▶ _Instructions_:
(1) Set down, word for word, the passage of the VDK DAGs page between "A plugin for" and "for more information.", inclusive.
(2) On the VDK DAGs page, what is the default value of the fail_dag_on_error attribute?
(3) Can you extend the VDK DAGs page, picking up right after its last line?

▶ _Extracted text_:
= = = = = = =
Skip to main content

Express dependecies between data jobs.

Project description

VDK DAGs

monthly download count for vdk-dag

Express dependencies between data jobs.

A plugin for Versatile Data Kit extends its Job API with an additional feature that allows users to trigger so-called VDK DAGs.

A VDK DAG is a regular Data Job that invokes other Data Jobs using Control Service Execution API. In this way, there's nothing different from other data jobs except for its purpose. See Data Job types for more info.

It's meant to be a much more lightweight alternative to complex and comprehensive workflows solution (like Airflow) as it doesn't require to provision any new infrastructure or to need to learn new tool. You install a new python library (this plugin itself) and you are ready to go.

Using this plugin, you can specify dependencies between data jobs as a direct acyclic graph (DAG). See Usage for more information.

Usage

pip install vdk-dag

Then one would create a single step and define the jobs we want to orchestrate:

def run(job_input):
    jobs = [
        {
        "job_name": "name-of-job",
        "team_name": "team-of-job",
        "fail_dag_on_error": True or False,
        "arguments": {"key1": value1, "key2": value2},
        "depends_on": [name-of-job1, name-of-job2]
        },
        ...
    ]
    DagInput().run_dag(jobs)

When defining a job to be run following attributes are supported:

  • job_name: required, the name of the data job.
  • team_name:: optional, the team of the data job. If omitted , it will use the DAG's team.
  • fail_dag_on_error: optional, default is true. If true, the DAG will abort and fail if the orchestrated job fails, if false, DAG won't fail and continue.
  • arguments: optional, the arguments that are passed to the underlying orchestrated data job.
  • depends_on: required (can be empty), list of other jobs that the orchestrated job depends on. The job will not be started until depends_on job have finished.

Example

The following example dependency graph can be implemented with below code.

example_dag.png

In this example what happens is:

  • Job 1 will execute.
  • After Job 1 is completed, jobs 2,3,4 will start executing in parallel.
  • Jobs 5 and 6 will start executing after job 3 completes, but will not wait for the completion of jobs 2 and 4.
from vdk.api.job_input import IJobInput
from vdk.plugin.dag.dag_runner import DagInput

JOBS_RUN_ORDER = [
    {
        "job_name": "job1",
        "team_name": "team-awesome",
        "fail_dag_on_error": True,
        "arguments": {},
        "depends_on": []
    },

    {
        "job_name": "job2",
        "team_name": "team-awesome",
        "fail_dag_on_error": True,
        "arguments": {},
        "depends_on": ["job1"]
    },
    {
        "job_name": "job3",
        "team_name": "team-awesome",
        "fail_dag_on_error": True,
        "arguments": {},
        "depends_on": ["job1"]
    },
    {
        "job_name": "job4",
        "team_name": "team-awesome",
        "fail_dag_on_error": True,
        "arguments": {},
        "depends_on": ["job1"]
    },

    {
        "job_name": "job5",
        "team_name": "team-awesome",
        "fail_dag_on_error": True,
        "arguments": {},
        "depends_on": ["job3"]
    },
    {
        "job_name": "job6",
        "team_name": "team-awesome",
        "fail_dag_on_error": True,
        "arguments": {},
        "depends_on": ["job3"]
    },
]


def run(job_input: IJobInput) -> None:
    DagInput().run_dag(JOBS_RUN_ORDER)
= = = = = = =
▶ _Provided information_:

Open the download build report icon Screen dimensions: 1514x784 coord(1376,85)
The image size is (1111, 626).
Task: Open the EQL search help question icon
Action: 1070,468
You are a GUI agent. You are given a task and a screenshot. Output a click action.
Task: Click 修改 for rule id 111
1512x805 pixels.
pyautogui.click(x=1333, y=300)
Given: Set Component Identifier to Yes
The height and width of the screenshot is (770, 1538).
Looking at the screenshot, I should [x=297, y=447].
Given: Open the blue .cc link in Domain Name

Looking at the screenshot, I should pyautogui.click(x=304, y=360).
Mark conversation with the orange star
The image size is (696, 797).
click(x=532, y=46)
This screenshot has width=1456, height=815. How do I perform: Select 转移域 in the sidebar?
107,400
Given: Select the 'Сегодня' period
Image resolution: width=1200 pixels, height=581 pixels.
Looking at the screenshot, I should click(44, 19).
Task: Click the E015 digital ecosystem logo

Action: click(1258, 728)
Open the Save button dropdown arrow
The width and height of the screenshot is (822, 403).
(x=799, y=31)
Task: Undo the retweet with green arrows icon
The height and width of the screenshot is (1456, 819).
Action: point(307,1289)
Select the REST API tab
= = = = = = =
▶ _Answer set_:
(1)
A plugin for Versatile Data Kit extends its Job API with an additional feature that allows users to trigger so-called VDK DAGs.

A VDK DAG is a regular Data Job that invokes other Data Jobs using Control Service Execution API. In this way, there's nothing different from other data jobs except for its purpose. See Data Job types for more info.

It's meant to be a much more lightweight alternative to complex and comprehensive workflows solution (like Airflow) as it doesn't require to provision any new infrastructure or to need to learn new tool. You install a new python library (this plugin itself) and you are ready to go.

Using this plugin, you can specify dependencies between data jobs as a direct acyclic graph (DAG). See Usage for more information.

(2) The default is true.

(3)
Runtime sequencing

The depends_on key stores the dependencies of each job - the jobs that have to finish before it starts. The DAG execution starts from the jobs with empty dependency lists - they start together in parallel.
But what happens if they are too many? It could cause server overload.
In order to avoid such unfortunate situations, a limit in the number of concurrent running jobs is set.
This limit is a configuration variable that you are able to set according to your needs. When the limit is exceeded, the execution of the rest of the jobs is not cancelled but delayed until a spot is freed by one of the running jobs. What's important here is that although there are delayed jobs due to the limitation, the overall sequence is not broken.

Data Job start comparison

There are 3 types of jobs right now in terms of how are they started.

  • Started by Schedule
    • When the time comes for a scheduled execution of a Data Job, if the one is currently running, it will be waited to finish by retrying a few times. If it is still running then, this scheduled execution will be skipped.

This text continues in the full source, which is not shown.